__What to produce__
Using the entries below, say how many of the lines carry "agent". Write the number alone.

Records contained in a dataset:

= Beginning of Section =

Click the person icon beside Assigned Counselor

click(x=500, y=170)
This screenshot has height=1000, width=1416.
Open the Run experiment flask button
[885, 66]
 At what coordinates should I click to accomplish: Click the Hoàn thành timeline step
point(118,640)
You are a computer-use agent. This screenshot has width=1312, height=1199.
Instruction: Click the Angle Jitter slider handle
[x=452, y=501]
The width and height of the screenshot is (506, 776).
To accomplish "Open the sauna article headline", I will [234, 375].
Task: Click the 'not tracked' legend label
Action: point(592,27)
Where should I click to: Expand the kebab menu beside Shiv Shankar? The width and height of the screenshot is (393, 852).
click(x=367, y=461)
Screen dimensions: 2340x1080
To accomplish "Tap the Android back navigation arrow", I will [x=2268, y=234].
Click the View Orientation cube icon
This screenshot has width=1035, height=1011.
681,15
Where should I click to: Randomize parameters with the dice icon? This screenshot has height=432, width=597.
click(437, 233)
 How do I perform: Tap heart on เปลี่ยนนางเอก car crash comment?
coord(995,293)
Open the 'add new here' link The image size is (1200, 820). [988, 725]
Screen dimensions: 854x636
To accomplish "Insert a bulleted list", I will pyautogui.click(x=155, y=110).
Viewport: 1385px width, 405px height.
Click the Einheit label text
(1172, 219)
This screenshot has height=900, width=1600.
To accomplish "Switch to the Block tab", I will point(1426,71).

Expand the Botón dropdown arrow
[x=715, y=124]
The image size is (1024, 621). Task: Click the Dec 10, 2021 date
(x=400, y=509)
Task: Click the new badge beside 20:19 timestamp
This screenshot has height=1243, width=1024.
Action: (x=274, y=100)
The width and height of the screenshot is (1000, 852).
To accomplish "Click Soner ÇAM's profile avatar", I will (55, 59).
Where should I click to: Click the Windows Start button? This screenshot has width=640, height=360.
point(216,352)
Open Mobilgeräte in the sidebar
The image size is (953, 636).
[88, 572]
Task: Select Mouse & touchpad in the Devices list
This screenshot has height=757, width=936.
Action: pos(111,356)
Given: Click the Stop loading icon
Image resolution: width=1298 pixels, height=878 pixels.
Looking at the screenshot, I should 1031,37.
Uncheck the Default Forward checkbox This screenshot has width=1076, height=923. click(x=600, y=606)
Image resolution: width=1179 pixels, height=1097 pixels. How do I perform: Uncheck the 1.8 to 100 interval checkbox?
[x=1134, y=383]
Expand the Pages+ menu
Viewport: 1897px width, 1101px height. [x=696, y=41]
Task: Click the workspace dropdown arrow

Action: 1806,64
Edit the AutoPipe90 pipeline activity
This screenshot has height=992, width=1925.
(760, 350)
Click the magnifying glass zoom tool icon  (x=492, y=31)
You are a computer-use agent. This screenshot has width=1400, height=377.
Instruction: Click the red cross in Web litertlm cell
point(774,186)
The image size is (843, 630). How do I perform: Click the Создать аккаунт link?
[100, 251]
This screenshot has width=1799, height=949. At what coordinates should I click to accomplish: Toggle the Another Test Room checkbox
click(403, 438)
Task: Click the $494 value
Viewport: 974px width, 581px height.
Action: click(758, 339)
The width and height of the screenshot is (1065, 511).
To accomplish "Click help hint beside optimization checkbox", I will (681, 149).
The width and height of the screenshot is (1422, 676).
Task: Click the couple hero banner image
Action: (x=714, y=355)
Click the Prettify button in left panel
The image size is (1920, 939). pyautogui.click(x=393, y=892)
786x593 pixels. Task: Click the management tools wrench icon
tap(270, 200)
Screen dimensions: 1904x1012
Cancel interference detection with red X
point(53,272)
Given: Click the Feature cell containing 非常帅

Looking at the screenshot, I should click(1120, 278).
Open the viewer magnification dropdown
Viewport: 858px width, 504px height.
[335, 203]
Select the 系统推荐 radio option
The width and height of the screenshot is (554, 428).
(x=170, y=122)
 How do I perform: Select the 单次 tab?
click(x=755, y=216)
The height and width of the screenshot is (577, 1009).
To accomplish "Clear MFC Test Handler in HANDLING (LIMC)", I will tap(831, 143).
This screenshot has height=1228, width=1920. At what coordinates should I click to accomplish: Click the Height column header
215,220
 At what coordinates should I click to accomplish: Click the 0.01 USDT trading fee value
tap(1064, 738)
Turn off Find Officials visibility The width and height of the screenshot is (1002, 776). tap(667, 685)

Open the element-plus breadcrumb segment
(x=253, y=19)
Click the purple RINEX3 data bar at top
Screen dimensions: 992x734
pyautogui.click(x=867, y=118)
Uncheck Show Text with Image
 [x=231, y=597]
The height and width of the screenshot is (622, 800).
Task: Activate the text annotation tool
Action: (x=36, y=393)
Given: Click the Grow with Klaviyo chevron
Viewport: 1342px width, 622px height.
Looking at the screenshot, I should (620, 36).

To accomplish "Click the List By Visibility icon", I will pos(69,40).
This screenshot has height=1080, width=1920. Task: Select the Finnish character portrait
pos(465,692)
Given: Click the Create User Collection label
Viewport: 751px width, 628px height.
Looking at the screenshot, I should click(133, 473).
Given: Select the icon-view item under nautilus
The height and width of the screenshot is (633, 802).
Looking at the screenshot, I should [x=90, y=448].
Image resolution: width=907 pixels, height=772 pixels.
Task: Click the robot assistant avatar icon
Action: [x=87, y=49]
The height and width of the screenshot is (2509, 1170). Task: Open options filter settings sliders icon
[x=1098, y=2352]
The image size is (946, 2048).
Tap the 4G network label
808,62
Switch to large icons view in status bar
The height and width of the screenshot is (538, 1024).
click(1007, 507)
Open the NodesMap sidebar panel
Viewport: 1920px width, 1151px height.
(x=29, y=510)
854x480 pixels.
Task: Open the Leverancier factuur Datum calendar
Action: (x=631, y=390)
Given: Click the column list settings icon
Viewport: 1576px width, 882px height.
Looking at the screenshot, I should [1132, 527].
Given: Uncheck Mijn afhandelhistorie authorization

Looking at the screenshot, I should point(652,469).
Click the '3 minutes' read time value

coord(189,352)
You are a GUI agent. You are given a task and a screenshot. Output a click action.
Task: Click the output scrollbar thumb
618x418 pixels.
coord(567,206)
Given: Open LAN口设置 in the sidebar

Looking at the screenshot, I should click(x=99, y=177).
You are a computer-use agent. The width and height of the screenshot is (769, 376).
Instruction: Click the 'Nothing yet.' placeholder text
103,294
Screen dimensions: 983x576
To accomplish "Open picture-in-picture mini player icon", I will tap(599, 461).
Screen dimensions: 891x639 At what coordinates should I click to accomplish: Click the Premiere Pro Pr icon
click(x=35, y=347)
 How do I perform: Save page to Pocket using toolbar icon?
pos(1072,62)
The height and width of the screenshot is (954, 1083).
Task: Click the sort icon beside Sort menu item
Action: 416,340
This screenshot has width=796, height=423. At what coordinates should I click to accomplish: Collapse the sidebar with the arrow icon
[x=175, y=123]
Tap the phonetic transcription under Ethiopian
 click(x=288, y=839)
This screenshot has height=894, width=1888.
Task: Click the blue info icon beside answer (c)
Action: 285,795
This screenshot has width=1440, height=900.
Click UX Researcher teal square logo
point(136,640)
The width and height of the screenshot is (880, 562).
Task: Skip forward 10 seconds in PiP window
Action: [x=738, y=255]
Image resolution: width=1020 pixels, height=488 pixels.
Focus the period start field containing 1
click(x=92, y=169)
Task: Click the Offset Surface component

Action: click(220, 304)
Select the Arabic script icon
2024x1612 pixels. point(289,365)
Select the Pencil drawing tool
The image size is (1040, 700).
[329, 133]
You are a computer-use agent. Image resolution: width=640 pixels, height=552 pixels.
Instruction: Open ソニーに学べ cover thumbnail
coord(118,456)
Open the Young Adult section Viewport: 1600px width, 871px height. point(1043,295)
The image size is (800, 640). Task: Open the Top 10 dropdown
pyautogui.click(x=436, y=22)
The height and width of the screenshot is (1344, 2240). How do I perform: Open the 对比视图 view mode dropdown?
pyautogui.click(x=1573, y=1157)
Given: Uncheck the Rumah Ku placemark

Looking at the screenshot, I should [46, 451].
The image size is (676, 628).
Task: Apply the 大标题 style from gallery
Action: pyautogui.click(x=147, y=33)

= End of Section =

__Written solution__
5